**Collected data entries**
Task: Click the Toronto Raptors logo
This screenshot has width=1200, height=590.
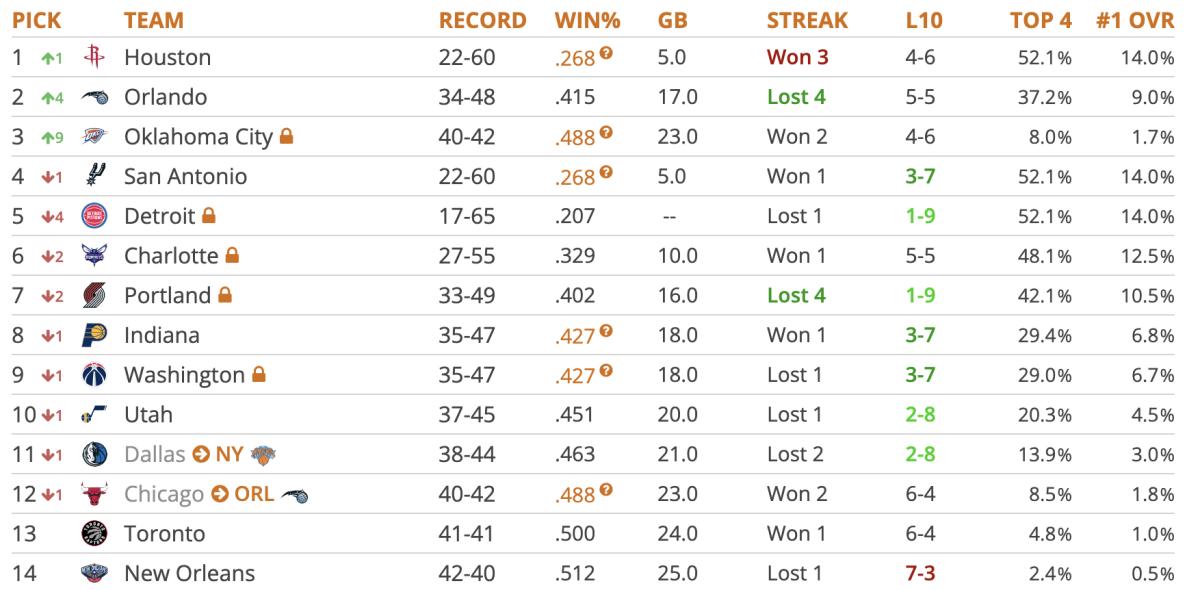Action: [x=94, y=534]
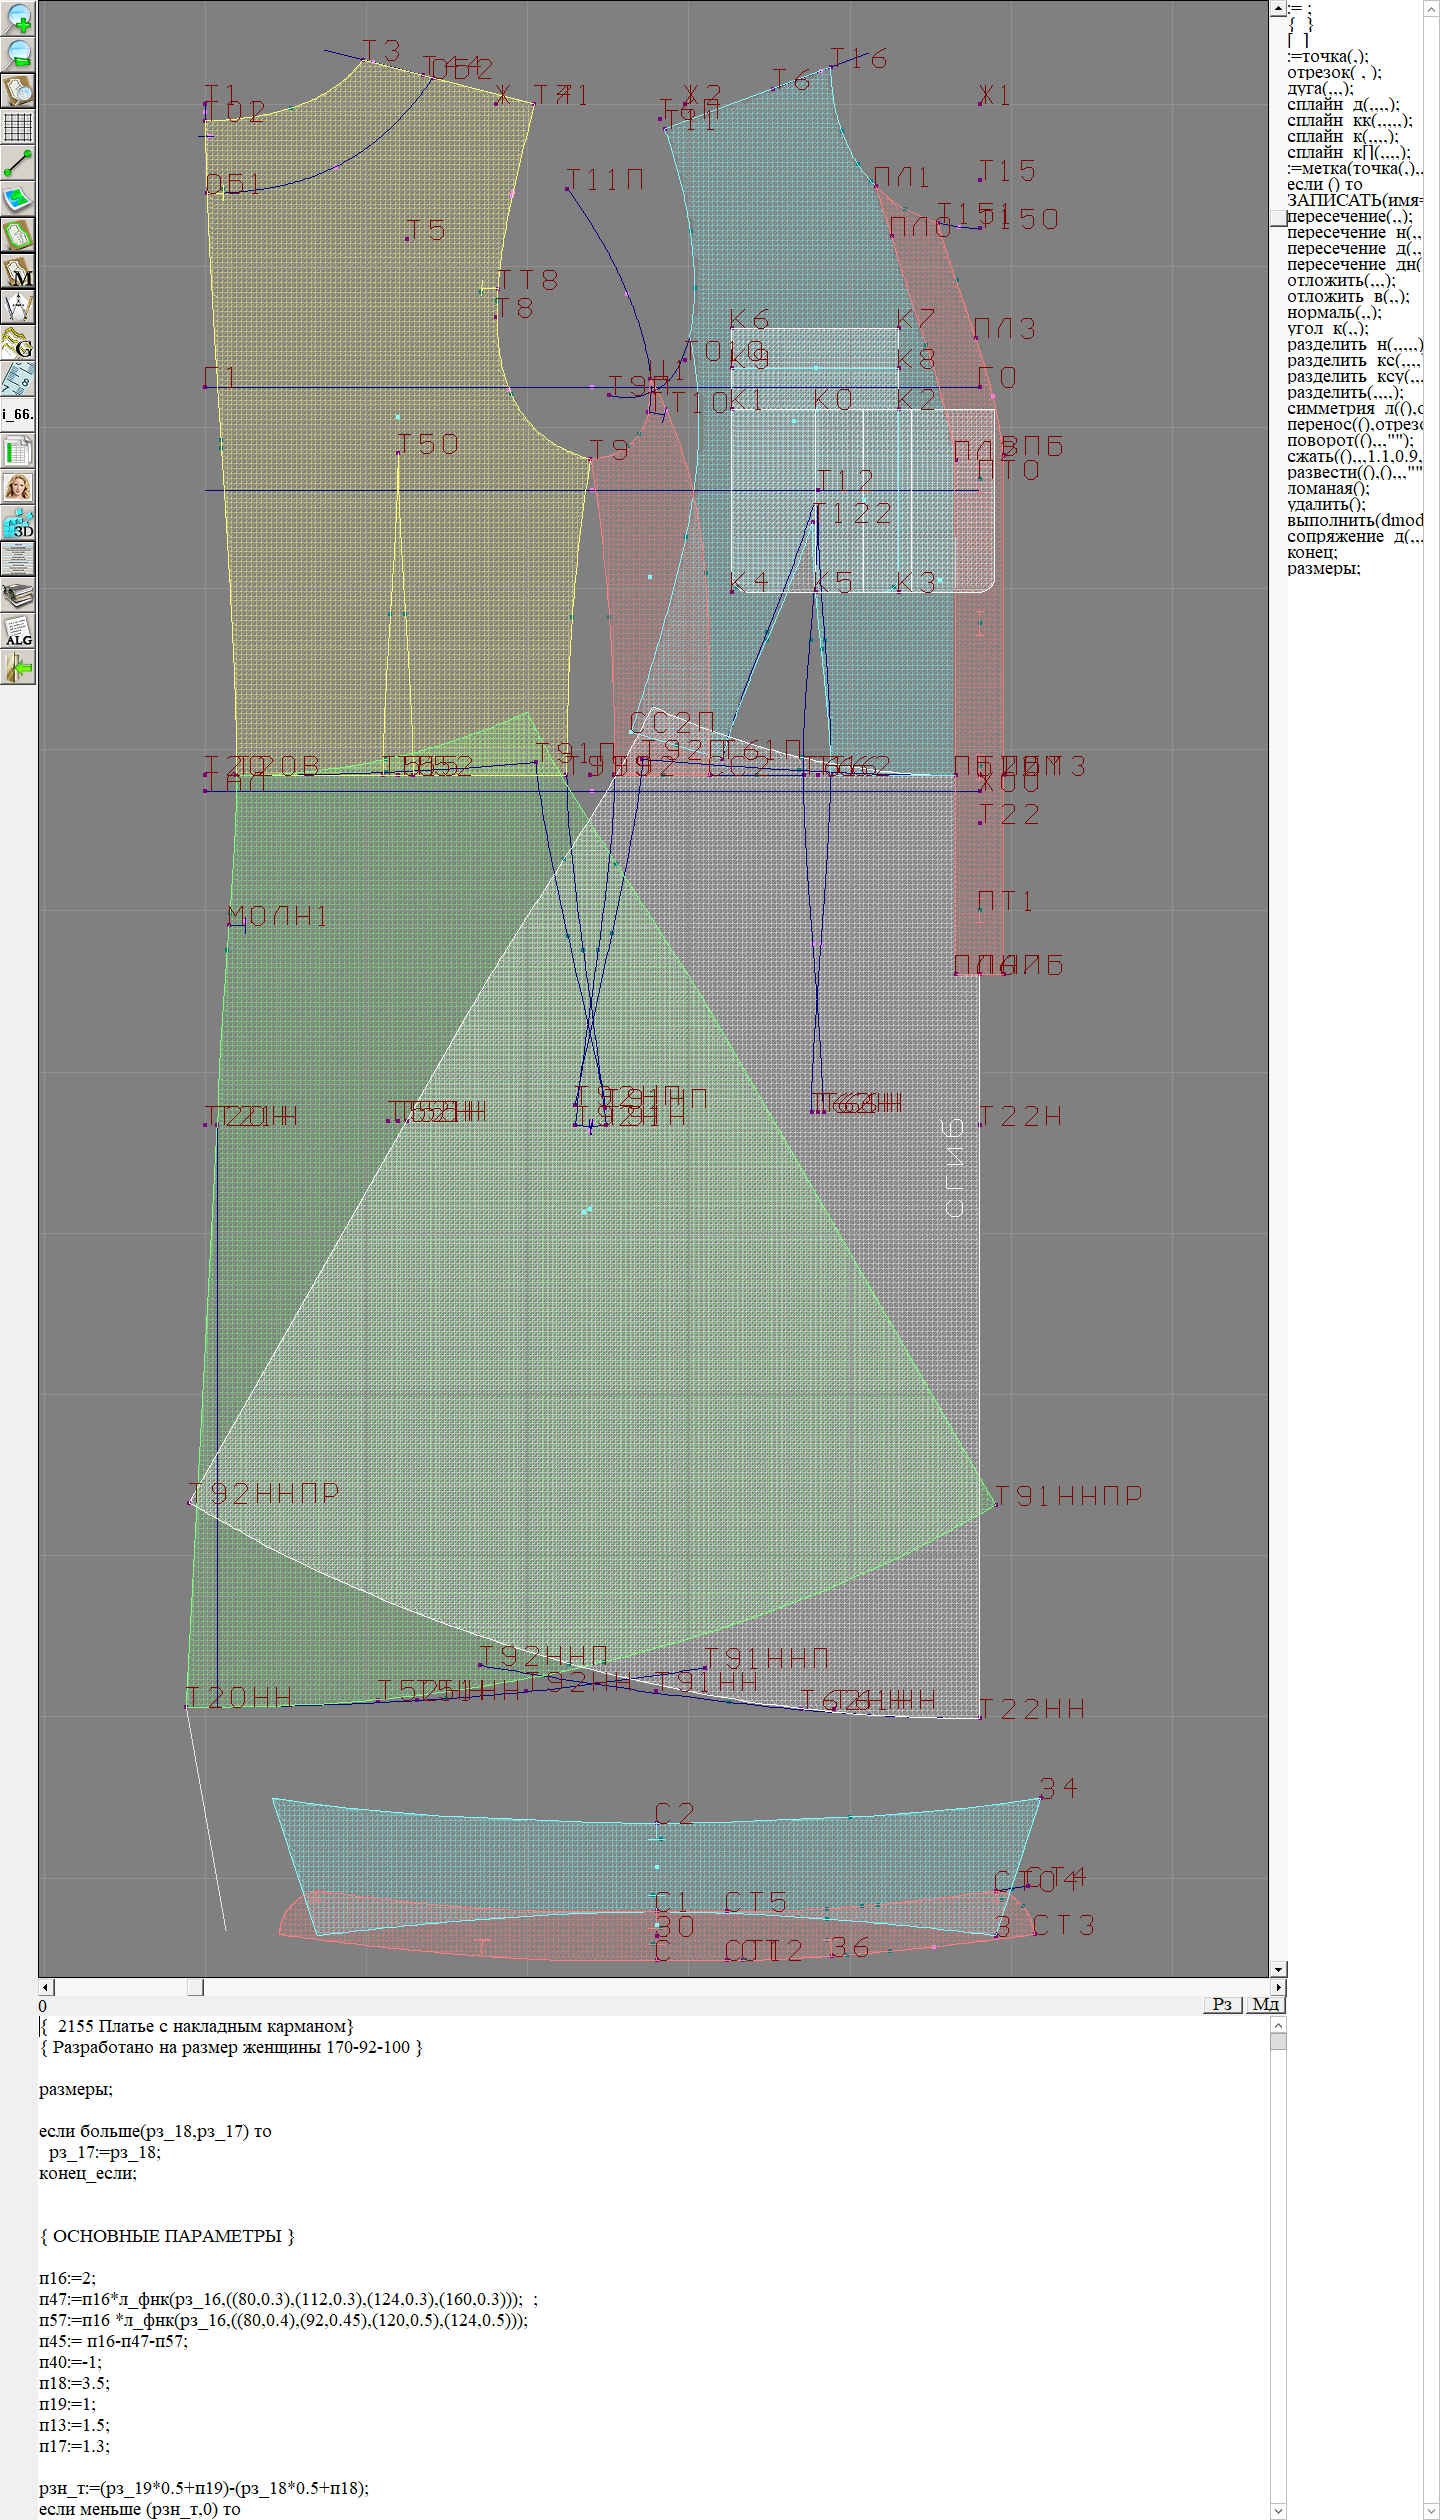The image size is (1440, 2520).
Task: Click the pattern icon marked M
Action: (x=18, y=271)
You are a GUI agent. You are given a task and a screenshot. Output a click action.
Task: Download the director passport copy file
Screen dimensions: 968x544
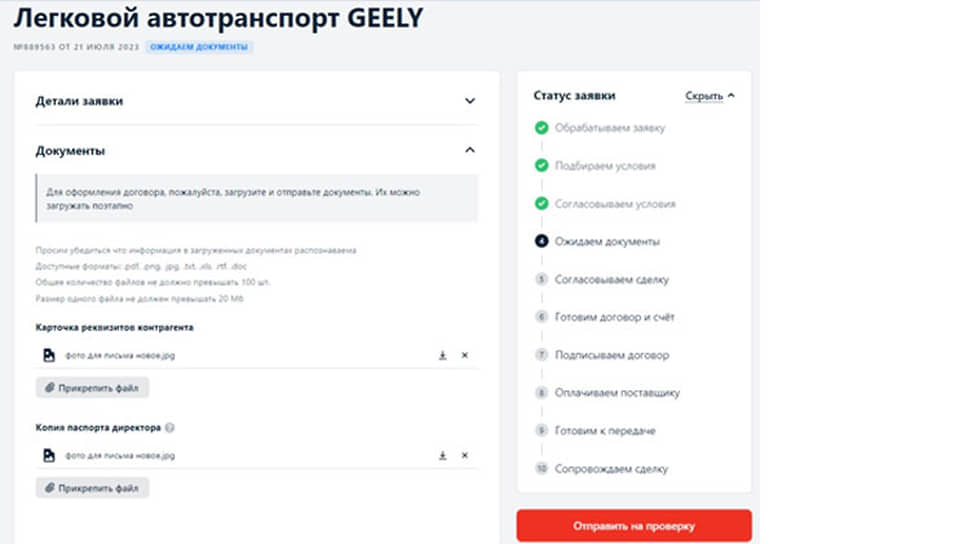[x=443, y=455]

**Work instruction**
An exact, image-free transcription of all the records above is needed.

**Answer below**
Task: Click the Toronto Raptors logo
This screenshot has width=1200, height=590.
Action: [x=94, y=534]
The image size is (1440, 2520).
Task: Click the pattern icon marked M
Action: (x=18, y=271)
You are a GUI agent. You are given a task and a screenshot. Output a click action.
Task: Download the director passport copy file
Screen dimensions: 968x544
[x=443, y=455]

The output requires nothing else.